JOB >> Return each line of the data below that contains the word "label", copied in full.
====== EXCERPTED DATA
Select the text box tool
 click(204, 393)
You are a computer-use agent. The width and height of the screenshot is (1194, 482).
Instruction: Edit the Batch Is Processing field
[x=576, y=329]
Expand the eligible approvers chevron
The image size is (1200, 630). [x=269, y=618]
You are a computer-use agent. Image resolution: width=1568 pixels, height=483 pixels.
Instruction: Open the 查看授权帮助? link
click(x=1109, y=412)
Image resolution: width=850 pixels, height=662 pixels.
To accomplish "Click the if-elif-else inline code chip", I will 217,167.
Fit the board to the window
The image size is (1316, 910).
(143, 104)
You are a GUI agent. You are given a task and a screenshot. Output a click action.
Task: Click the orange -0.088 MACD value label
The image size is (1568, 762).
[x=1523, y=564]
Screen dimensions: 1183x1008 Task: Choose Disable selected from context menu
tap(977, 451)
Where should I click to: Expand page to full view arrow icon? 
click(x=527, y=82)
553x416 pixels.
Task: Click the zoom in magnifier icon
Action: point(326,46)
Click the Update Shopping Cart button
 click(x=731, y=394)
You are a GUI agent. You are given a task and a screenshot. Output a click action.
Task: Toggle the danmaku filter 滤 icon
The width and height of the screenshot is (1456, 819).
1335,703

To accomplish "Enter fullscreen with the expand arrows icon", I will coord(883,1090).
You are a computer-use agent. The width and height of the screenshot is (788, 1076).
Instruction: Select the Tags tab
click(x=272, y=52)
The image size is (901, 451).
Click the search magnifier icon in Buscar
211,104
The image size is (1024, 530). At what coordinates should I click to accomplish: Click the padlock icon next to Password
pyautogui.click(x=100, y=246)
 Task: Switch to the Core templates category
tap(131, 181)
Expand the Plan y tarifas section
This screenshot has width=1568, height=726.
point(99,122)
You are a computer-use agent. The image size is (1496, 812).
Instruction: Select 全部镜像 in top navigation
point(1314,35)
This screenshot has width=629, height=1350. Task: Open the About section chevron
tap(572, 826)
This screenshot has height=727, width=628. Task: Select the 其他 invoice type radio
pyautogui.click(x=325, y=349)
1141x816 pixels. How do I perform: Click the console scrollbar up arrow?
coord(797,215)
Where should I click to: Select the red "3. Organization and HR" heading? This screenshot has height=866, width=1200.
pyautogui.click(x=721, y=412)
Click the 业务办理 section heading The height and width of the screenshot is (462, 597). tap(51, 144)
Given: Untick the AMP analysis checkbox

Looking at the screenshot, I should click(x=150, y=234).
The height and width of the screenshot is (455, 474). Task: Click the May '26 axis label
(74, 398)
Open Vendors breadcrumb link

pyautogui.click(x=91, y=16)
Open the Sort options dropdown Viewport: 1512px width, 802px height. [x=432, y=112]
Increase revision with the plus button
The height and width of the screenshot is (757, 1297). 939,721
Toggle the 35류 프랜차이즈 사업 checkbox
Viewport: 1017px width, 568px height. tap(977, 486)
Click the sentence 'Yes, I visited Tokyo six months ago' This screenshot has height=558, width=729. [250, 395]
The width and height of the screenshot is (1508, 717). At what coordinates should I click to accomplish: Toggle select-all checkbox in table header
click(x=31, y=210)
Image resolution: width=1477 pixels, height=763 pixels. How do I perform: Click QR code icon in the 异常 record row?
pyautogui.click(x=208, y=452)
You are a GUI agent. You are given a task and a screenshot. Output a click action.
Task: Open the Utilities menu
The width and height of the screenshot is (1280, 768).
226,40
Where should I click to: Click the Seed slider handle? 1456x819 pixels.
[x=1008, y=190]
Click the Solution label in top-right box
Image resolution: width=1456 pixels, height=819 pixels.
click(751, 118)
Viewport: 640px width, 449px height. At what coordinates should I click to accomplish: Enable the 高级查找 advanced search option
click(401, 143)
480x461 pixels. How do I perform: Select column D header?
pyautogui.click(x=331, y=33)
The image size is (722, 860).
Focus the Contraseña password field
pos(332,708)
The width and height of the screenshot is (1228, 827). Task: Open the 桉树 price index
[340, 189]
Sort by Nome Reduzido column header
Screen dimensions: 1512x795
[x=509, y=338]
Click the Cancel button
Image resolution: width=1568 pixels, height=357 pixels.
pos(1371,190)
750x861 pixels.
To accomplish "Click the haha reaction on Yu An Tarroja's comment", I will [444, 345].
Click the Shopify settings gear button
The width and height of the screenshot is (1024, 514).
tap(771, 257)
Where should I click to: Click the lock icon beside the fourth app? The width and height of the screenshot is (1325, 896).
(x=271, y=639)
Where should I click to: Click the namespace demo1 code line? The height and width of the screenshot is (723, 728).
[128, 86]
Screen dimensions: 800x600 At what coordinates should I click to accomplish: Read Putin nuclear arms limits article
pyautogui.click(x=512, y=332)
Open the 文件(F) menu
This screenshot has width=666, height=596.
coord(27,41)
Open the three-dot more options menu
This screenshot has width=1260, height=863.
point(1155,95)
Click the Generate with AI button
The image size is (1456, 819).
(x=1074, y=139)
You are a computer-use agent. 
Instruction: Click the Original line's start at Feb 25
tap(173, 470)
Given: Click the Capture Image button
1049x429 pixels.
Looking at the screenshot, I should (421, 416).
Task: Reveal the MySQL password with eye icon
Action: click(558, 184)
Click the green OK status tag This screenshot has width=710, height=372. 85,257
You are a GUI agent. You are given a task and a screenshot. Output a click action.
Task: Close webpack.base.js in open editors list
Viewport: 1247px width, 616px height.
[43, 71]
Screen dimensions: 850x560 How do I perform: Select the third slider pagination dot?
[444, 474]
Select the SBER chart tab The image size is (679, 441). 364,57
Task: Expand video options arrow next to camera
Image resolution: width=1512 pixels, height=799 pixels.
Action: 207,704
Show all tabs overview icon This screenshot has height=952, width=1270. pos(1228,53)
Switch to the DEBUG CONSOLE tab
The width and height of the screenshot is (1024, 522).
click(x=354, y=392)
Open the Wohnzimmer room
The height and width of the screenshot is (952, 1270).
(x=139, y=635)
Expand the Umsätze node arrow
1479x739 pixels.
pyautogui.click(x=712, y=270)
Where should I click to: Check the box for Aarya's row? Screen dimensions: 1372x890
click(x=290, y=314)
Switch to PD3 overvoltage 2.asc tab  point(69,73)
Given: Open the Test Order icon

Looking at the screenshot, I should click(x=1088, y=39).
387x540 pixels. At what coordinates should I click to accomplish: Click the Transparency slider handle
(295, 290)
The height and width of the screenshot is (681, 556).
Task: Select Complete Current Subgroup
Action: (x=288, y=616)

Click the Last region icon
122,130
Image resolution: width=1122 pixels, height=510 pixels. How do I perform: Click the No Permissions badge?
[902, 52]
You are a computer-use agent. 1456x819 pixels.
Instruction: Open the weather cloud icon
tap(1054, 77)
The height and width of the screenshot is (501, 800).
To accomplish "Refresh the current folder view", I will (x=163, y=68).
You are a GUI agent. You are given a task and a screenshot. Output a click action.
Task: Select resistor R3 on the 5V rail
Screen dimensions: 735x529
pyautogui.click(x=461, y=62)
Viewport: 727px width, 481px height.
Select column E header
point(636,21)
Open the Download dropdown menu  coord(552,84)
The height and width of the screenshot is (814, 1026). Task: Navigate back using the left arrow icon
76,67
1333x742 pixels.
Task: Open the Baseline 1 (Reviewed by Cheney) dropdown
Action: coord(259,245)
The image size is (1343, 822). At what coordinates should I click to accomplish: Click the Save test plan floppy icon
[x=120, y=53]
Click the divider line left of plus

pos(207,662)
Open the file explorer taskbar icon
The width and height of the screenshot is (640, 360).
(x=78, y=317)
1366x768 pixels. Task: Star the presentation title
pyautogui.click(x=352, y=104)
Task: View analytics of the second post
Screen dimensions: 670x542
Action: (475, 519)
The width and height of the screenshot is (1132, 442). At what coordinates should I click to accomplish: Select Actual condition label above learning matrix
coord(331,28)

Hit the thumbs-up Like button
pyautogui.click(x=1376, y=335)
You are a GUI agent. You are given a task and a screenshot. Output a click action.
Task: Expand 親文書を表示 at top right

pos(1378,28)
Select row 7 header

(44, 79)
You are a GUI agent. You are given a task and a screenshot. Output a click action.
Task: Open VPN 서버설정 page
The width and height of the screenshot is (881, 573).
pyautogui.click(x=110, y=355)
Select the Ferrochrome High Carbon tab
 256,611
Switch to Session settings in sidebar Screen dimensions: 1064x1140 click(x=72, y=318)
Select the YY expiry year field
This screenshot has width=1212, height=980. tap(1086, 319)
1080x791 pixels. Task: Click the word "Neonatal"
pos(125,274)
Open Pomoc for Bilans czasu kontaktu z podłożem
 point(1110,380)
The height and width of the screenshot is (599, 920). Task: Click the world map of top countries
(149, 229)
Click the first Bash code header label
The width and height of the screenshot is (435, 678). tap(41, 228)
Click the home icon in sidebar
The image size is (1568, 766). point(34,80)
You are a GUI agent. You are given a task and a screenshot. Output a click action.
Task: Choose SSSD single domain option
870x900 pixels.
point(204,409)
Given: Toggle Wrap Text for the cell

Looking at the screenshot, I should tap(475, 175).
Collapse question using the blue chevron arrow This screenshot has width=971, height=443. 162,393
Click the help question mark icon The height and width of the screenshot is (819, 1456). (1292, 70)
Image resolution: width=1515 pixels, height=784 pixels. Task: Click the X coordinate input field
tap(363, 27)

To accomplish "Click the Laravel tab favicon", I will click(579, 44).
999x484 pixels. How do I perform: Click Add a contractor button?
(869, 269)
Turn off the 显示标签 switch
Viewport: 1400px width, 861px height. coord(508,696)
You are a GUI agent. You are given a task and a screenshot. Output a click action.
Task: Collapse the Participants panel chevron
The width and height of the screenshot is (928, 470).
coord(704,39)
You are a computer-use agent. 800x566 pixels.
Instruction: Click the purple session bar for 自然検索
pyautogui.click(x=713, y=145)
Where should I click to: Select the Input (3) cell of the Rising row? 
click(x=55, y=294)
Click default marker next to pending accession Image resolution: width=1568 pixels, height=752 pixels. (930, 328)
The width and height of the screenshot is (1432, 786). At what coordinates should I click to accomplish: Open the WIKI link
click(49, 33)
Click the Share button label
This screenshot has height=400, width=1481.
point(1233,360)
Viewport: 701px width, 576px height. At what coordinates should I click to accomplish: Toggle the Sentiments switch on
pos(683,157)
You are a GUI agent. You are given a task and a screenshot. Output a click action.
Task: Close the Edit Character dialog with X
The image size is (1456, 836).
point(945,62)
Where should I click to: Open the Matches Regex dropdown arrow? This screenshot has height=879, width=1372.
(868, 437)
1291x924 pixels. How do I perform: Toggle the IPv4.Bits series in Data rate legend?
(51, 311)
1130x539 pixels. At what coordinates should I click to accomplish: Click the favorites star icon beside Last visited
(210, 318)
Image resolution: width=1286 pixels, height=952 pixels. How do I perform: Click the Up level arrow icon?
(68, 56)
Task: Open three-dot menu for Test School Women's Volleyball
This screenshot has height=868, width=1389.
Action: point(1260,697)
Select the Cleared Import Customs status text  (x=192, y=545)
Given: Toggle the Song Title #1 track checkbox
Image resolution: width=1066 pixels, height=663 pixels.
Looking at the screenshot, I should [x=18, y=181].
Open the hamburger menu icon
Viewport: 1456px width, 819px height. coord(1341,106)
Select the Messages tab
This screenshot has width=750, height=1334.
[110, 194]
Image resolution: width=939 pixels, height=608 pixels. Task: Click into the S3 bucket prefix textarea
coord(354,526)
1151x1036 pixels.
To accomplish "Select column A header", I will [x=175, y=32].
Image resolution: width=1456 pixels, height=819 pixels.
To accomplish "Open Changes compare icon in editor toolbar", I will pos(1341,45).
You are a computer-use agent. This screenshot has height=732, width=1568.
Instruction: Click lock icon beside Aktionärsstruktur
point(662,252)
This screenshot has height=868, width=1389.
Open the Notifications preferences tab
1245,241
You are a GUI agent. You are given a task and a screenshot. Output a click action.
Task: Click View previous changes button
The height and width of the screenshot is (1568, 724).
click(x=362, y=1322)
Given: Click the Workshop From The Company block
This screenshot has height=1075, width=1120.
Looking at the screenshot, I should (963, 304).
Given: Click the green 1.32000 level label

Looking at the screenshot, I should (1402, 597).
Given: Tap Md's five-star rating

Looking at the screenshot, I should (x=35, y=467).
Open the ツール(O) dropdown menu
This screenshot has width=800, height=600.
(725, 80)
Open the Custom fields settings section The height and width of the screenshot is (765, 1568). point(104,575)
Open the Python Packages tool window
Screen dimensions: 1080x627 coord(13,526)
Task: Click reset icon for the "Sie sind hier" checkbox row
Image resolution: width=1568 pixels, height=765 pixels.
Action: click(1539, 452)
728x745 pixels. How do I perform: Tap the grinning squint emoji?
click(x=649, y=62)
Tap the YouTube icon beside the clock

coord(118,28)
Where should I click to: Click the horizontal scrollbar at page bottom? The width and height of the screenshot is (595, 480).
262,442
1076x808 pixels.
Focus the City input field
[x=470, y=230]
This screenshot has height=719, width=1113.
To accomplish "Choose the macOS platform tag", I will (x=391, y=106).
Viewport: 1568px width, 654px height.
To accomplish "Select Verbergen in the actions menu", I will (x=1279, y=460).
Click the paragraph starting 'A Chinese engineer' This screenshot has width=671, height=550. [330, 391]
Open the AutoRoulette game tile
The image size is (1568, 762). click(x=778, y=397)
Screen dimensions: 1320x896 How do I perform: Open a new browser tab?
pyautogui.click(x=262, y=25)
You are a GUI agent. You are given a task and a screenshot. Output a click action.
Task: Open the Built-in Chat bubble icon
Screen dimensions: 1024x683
============
SOLUTION FOR THIS EXERCISE >>
Task: Click the orange -0.088 MACD value label
The height and width of the screenshot is (455, 474). Task: Click the May '26 axis label
Click the Solution label in top-right box
The width and height of the screenshot is (1132, 442). At what coordinates should I click to accomplish: Select Actual condition label above learning matrix
Click the first Bash code header label
Click the Share button label
Given: Click the green 1.32000 level label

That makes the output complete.